Murder in the Mill-Race (sometimes written as Murder in the Mill Race) is a 1952 detective novel by E.C.R. Lorac, the pen name of the British writer Edith Caroline Rivett. It is the thirty seventh in her long-running series featuring Chief Inspector MacDonald of Scotland Yard, one of the numerous detectives of the Golden Age of Detective Fiction. It was released in the United States under the alternative title Speak Justly of the Dead. Originally published by Collins Crime Club, it was reissued in 2019 by the British Library Publishing as part of a group of crime novels from the Golden Age of Detective Fiction.

Synopsis
In the picturesque North Devon village of Milham near Exmoor, the body of a local woman is found floating in the mill race. MacDonald's investigations meet a seeming wall of silence from the locals.

References

Bibliography
 Cooper, John & Pike, B.A. Artists in Crime: An Illustrated Survey of Crime Fiction First Edition Dustwrappers, 1920-1970. Scolar Press, 1995.

> _Exercise requirements_: According to the novel description, under what alternative title was Murder in the Mill-Race released in the United States?

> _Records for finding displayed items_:
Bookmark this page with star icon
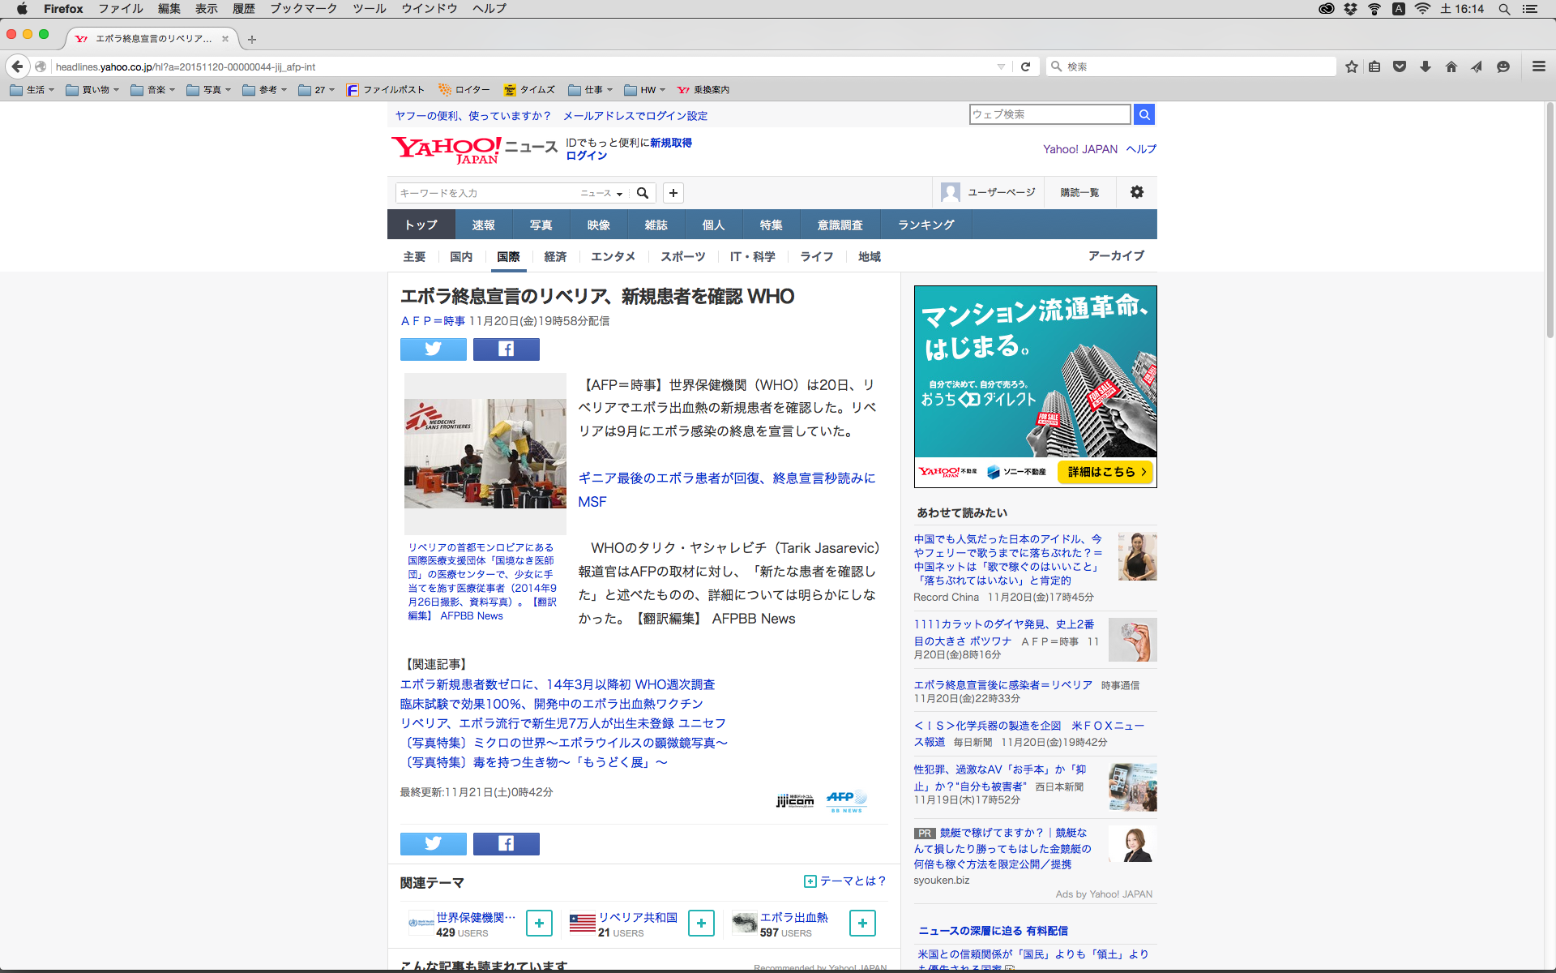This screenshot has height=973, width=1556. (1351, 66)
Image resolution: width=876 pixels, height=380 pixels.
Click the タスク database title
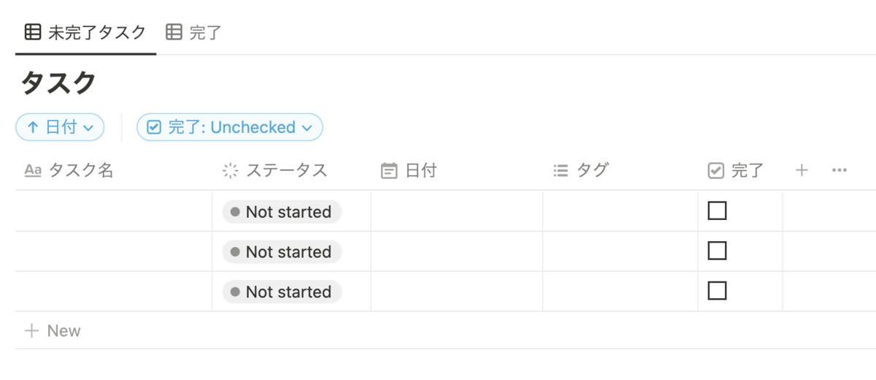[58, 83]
* * *
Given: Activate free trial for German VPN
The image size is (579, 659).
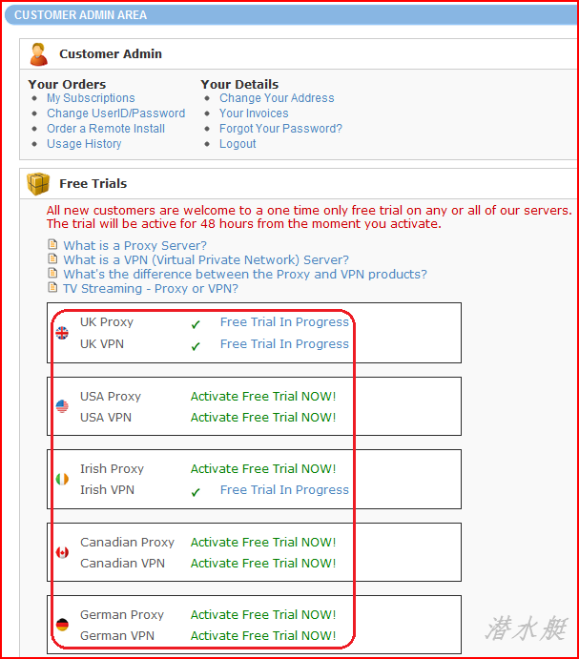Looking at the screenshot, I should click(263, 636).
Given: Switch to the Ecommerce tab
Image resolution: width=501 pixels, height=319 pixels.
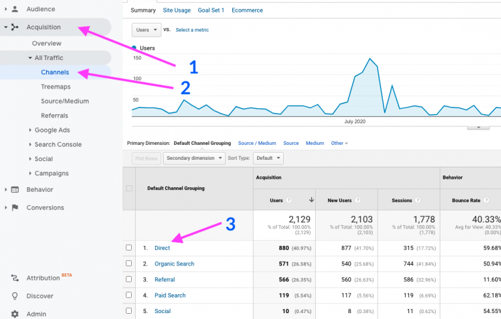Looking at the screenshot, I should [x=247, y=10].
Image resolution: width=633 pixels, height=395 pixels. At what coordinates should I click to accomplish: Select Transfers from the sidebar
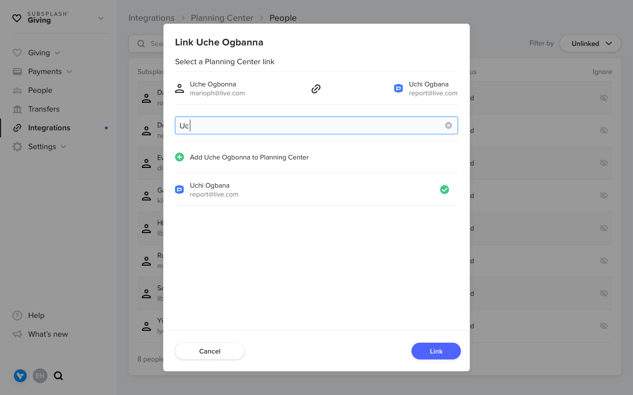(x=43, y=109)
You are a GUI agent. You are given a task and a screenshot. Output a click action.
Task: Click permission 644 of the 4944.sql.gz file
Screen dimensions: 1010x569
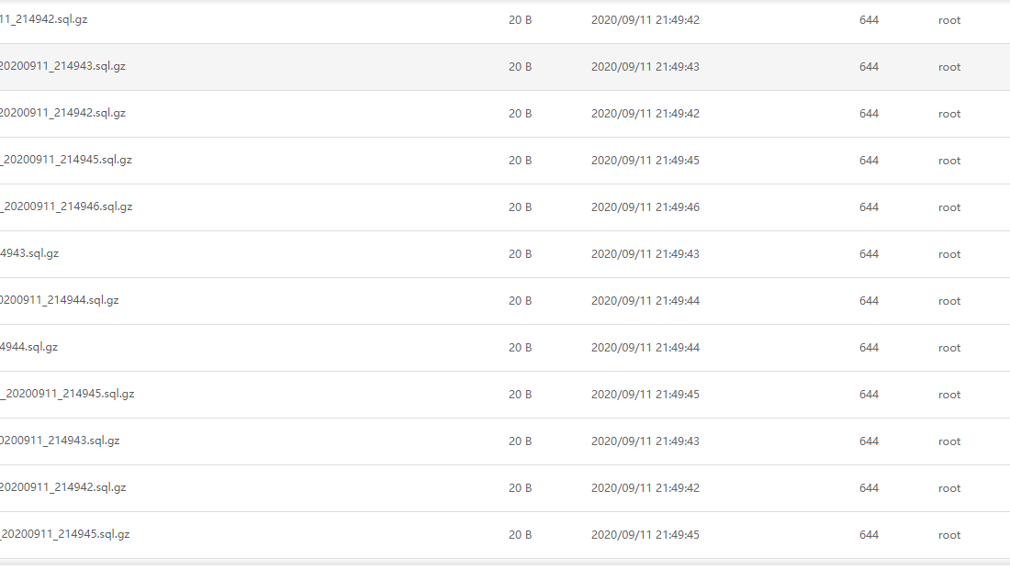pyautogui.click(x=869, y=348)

> _Result of this task_: Speak Justly of the Dead